Giving blood to save lives

Blood donation at the Masonic Hall, Worksop. Pictured is Dennis Gilberthorpe and NHS Donor Carer Keely Grayson  (w120529-10a)
Blood donation at the Masonic Hall, Worksop. Pictured is Dennis Gilberthorpe and NHS Donor Carer Keely Grayson (w120529-10a)

DENNIS Gilberthorpe first became a blood donor 30 years ago because it got him off work for the afternoon.

The 58-year-old laughed as he recalled his reason for doing something which has no doubt helped save many lives.

“I was working for the coal board and you got the afternoon off if you went to give blood, so I thought I might as well,” he said.

“I’ve just kept going, I’ve never felt any ill effects from it and it only takes five or ten minutes.”

Dennis was one of around 150 people giving blood at the Masonic Hall in Worksop at one of the regular sessions held by the NHS Blood and Transplant team, based in Sheffield.

A national appeal has gone out for more people to give blood in the run-up to the Olympics this summer.

The campaign, called Team Give Blood, aims to boost blood stocks by 30 per cent above normal levels.

Debbie Roberts, 45, of Gateford, became a regular donor when she was serving with the Royal Logistic Corps.

She said: “My mum has had to have a blood transfusion so I have seen the benefits from it.”

“I was also over in Iraq so I have seen that side of it as well.”

“Most of my friends give blood and I would encourage everyone to do it. I think some people don’t realise how vital it is.”

Female donors can give blood every 16 weeks, and male donors every 12 weeks, giving the body chance to replenish itself.

Donor care supervisor Debbie Mallaband said: “Anyone from the age of 17 can be a donor as long as they are fit and well.”

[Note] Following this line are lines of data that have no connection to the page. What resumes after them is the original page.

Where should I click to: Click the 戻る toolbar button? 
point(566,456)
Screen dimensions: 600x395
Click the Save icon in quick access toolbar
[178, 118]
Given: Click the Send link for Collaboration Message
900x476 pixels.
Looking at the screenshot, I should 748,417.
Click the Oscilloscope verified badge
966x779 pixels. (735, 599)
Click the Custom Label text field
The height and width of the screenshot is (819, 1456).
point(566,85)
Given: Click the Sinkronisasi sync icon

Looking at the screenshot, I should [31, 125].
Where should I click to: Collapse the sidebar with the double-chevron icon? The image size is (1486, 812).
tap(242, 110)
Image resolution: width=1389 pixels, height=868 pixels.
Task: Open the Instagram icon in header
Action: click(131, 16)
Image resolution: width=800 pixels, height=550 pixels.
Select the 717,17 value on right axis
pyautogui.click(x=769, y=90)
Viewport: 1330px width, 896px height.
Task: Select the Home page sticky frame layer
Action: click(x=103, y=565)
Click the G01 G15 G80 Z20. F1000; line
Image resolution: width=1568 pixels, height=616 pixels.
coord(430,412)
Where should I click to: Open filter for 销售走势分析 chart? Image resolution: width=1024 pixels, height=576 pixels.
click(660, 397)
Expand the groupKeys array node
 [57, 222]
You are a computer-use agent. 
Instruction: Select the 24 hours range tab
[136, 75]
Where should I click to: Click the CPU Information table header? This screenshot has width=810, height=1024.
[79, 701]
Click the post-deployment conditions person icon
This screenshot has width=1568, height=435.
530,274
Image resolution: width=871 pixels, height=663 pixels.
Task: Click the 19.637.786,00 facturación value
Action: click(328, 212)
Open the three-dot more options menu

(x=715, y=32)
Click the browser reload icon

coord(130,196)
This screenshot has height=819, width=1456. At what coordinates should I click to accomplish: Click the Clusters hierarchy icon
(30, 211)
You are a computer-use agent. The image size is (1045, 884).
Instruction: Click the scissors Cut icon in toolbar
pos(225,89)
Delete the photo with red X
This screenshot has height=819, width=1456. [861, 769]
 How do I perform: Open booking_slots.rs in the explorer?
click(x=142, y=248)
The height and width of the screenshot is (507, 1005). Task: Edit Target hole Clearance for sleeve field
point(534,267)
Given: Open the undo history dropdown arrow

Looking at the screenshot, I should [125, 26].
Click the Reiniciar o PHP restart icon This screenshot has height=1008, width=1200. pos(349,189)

“They have to fill out a health screening form and we check their iron levels because if they aren’t high enough it can cause fainting.”

“We collect 470ml of blood, which is just under a pint.”

Allan Price, 65, of Costhorpe, was just about to give his 49th pint, having been a donor for 18 years.

The former publican of the Riddell Arms at Carlton said: “I give three times a year and I’ve never had any problem.”

“I started when I was in the army with the Royal Horse Guards and I would encourage other people to do it too.”

“It’s only an hour from leaving to getting home and it’s a good feeling to know you might be helping to save a life.”

Sheryl Lowther has a rare blood type, so she appreciates the need for donors to come forward.

The 48-year-old council worker, of Prospect, said: “I can give blood to anyone, but I can’t receive blood from just anyone.”

“I’ve been a donor for about 20 years. I first came with a group of friends, I don’t think I would have had the courage to come on my own.”

“I passed out the first time but it didn’t put me off and it’s never happened since.”

“I just like to think I am helping other people and even saving somebody’s life.”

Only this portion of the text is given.